PROMOTIONAL RESEARCH

Updated quarterly, our online search rankings – in association with Pi Datametrics – chart the top 20 websites by product search terms.

Our online search ranking allows retailers to understand the true value of their online visibility and focus their ecommerce efforts on content that will deliver the best results.

Covering 27 million Google UK searches monthly, each search term is assigned a value based on its frequency, popularity and ability to convert into a sale (full methodology below).

Click here to learn more about the value of SEO.

 

Top 20 homewares websites by online share of voice

homewares

 

Top performers

At the end of Q2 Argos had the highest share of voice online by a fair margin, performing best in the ‘Furniture by room’ category.

The multichannel retailer’s clear site structure and vast amount of products puts them at a strong advantage when optimising for Google.

The first non-grocery retailer to launch voice shopping capabilities in the UK, Argos will need to expand its SEO capabilities to incorporate voice search, to ensure its online share of voice remains loudest across all platforms.

John Lewis and Partners, which has historically prided itself on its homeware product range, is significantly behind its discounted competitors Dunelm and Wayfair.

As a department store, JLP is not focused on one specific category, which may put it at a disadvantage when looking at performance at a category level – its SEO focus will be much broader compared to a homewares-only brand.

Global retail giant Amazon ranks fifth this quarter, indicating a rising interest in its two recently launched private-label furniture brands, Rivet and Stone & Beam.

The emergence of these two new brands, alongside its already burgeoning homeware offering, shows Amazon is set to continue to be a major player in this sector (as well as many others).

Why do marketplaces do well?

Google loves content, and the very best marketplaces have vast amounts of content uploaded by both vendors and users alike.

A quick site search for Amazon UK shows that it has 92,400 pages indexed in Google UK that have the word ‘sofa’ in its page title – doing the same search for DFS (a sofa specialist) produces only 3,190 pages in comparison.

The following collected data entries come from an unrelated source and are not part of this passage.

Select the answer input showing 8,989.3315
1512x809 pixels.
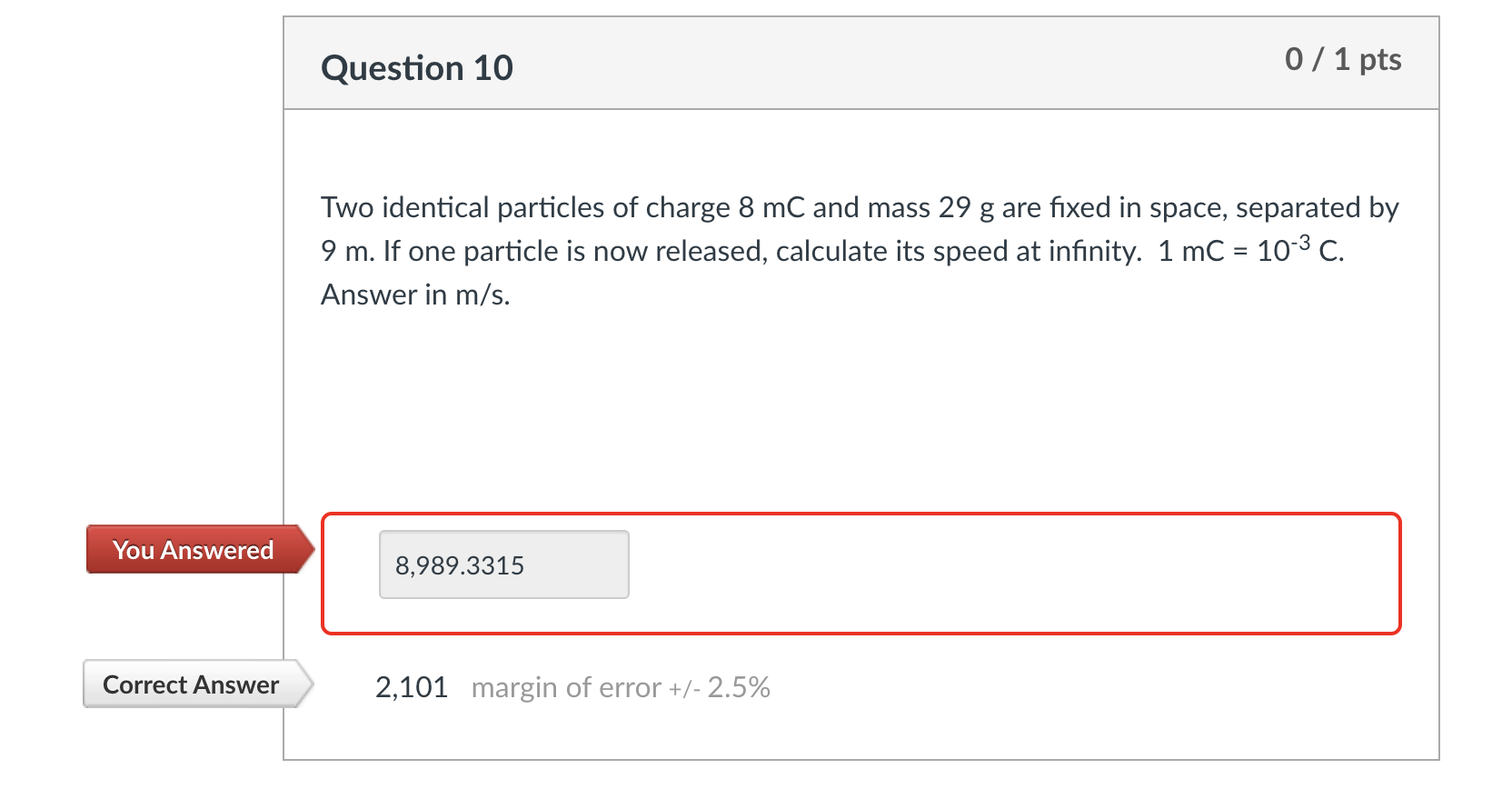coord(503,564)
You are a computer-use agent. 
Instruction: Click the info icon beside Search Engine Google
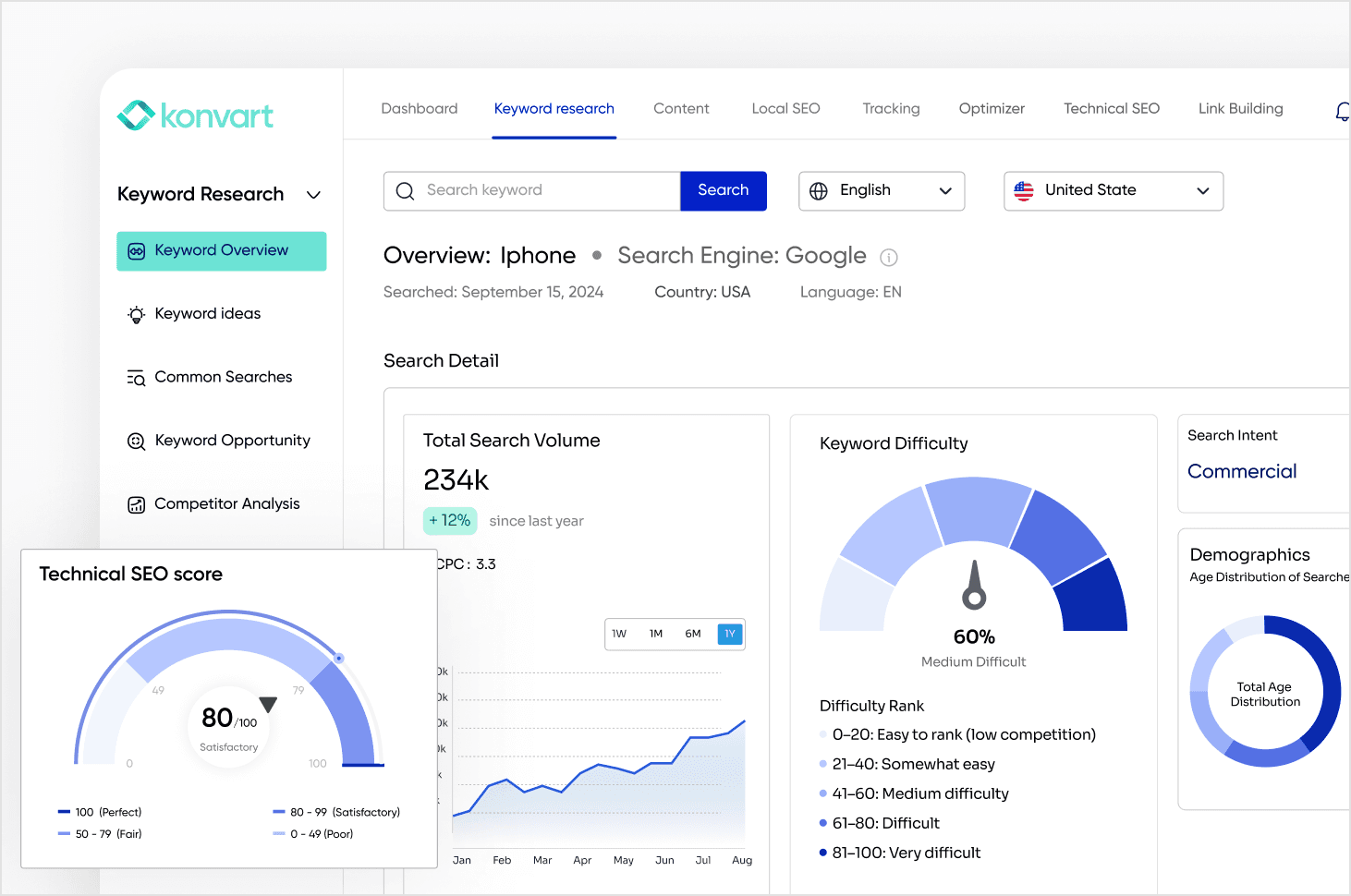(x=888, y=257)
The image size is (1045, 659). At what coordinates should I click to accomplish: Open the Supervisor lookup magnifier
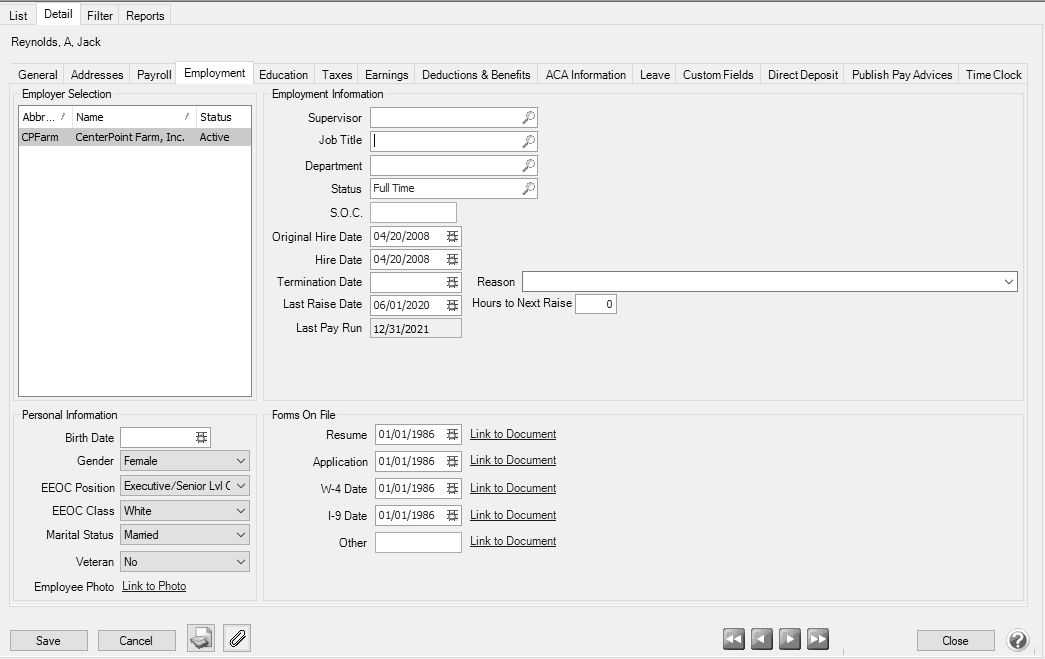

The sheer weight of this content alone propels Amazon and Ebay to become top performers in many different and disparate categories, without adding in the huge amount of links the sites receive from mainstream PR and social media, making it no surprise that Google really rates these marketplace behemoths.

The rise of the online specialists

With specialists and generalists in every sector, online retail is a complex competitor landscape.

Interestingly, 20% of the sites performing well in the homewares category are specialist blind suppliers.

As explained in the full methodology, Pi Datametric’s online share of voice ranking includes a ‘value’ overlay, allowing niche retailers to make it into the top 20 performers from a ‘commercial visibility’ stance.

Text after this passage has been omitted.